Workflow

Author

Affiliation

Andy Grogan-Kaylor

University of Michigan

Published

July 18, 2025

1 Introduction

I have increasingly been thinking about the idea of workflow in data science / data analysis work.

So many workflows follow the same conceptual pattern.

2 Visually and Conceptually

flowchart TB

ask[ask a question]-->open

open[open the raw data]-->keep

keep[select or keep variables]-->clean

clean[clean the data, e.g. outliers & errors]-->wrangle

wrangle[create any new variables or scales]-->descriptives

descriptives[descriptive statistics]-->visualize

visualize[visualize the data]-->analyze

analyze[analyze with bivariate or multivariate statistics]-->share["share your results with your community(ies)"]

A Common Data Workflow

3 Characteristics of Good Workflows

Increasingly, we want to think about workflows that are

documentable, transparent, and auditable: We have a record of what we did if we want to double check our work, clarify a result, or develop a new project with a similar process. We, or others, can find the inevitable errors in our work, and correct them.
replicable: Others can replicate our findings with the same or new data.
scalable: We are developing a process that can be as easily used with thousands or millions of rows of data as it can with ten rows of data. We are developing a process that can be easily repeated if we are constantly getting new or updated data, e.g. getting new data every week, or every month.

4 Complex Workflows

For complex workflows, we will often want to write a script or code.
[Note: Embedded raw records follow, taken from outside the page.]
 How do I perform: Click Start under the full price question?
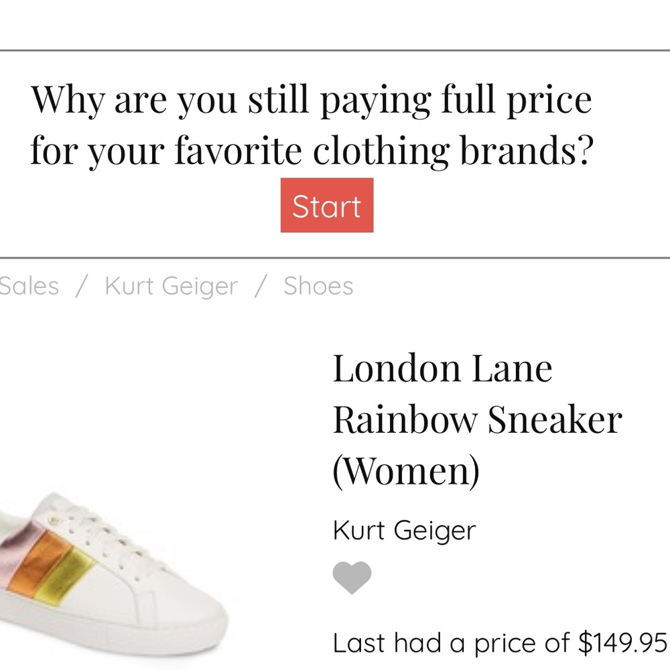click(326, 206)
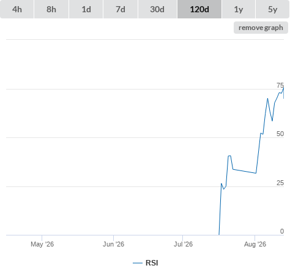The image size is (290, 279).
Task: Click the Aug '26 axis label
Action: (255, 244)
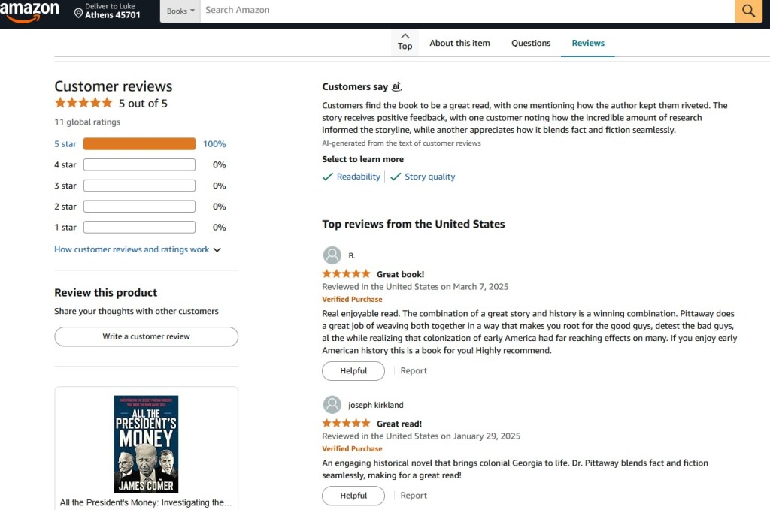Expand How customer reviews and ratings work
770x510 pixels.
(x=138, y=249)
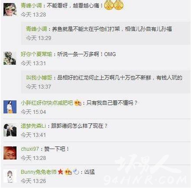Open chuxi97's red-haired avatar
Image resolution: width=191 pixels, height=189 pixels.
click(x=10, y=153)
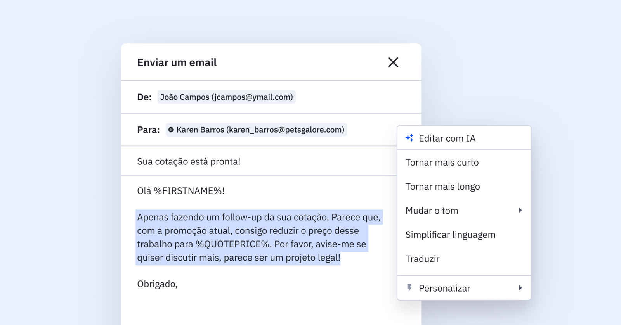The image size is (621, 325).
Task: Click the Obrigado closing line
Action: (157, 284)
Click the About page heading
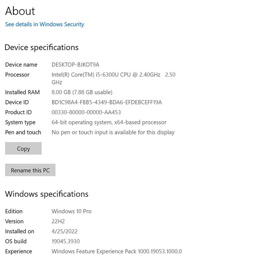 click(20, 11)
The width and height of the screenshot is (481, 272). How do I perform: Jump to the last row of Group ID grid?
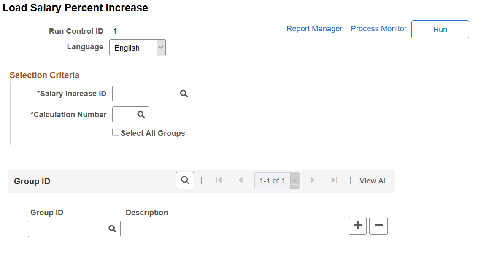click(x=334, y=180)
Complex Workflows Benefit From Scripts or Code

The more graphs or calculations I have to make, the more complex the project, the more the desires of the client are likely to change, the more frequently the data is being updated, the more team members that are involved in the workflow, and/or the more mission critical the results (i.e. I need auditability, documentation, and error correction) the more likely I am to use a scripting or coding tool like Stata or R.

Table 1: Tools for Different Workflows

	Simple Process: Single Graph or Calculation	Complex Process: Multiple Graphs or Calculations.
Process Run Only Once	Spreadsheet: Excel or Google	Scripting Tool: Stata or R
Process Run Multiple Times (Perhaps As Data Are Regularly Updated)	Scripting Tool: Stata or R	Scripting Tool: Stata or R

5 Best Practices

Start With The Raw Data, And Document Your Thinking In Code

Always (or usually) beginning with the raw data, and then writing and running a script or code that generates our results allows us to develop a process that is documentable, auditable, replicable and scalable.

Data Are Often Best Stored In Statistical Formats

It is usually best to store quantitative data in a statistical format such as R, Stata, or SPSS. Spreadsheets are likely to be a bad tool for storing quantitative data.

Good Workflows Require Safe Workspaces

It is also very important to be aware that good complex workflows are highly iterative and highly collaborative, often requiring a lot of conversation. Some–hopefully small–amount of error is unavoidable and inevitable. Good complex workflows require a safe workspace in which team members feel free to talk through their ideas, admit their own errors, and help with others’ mistakes in a non-judgmental fashion. Such a safe environment is necessary to build an environment where the overall error rate is low.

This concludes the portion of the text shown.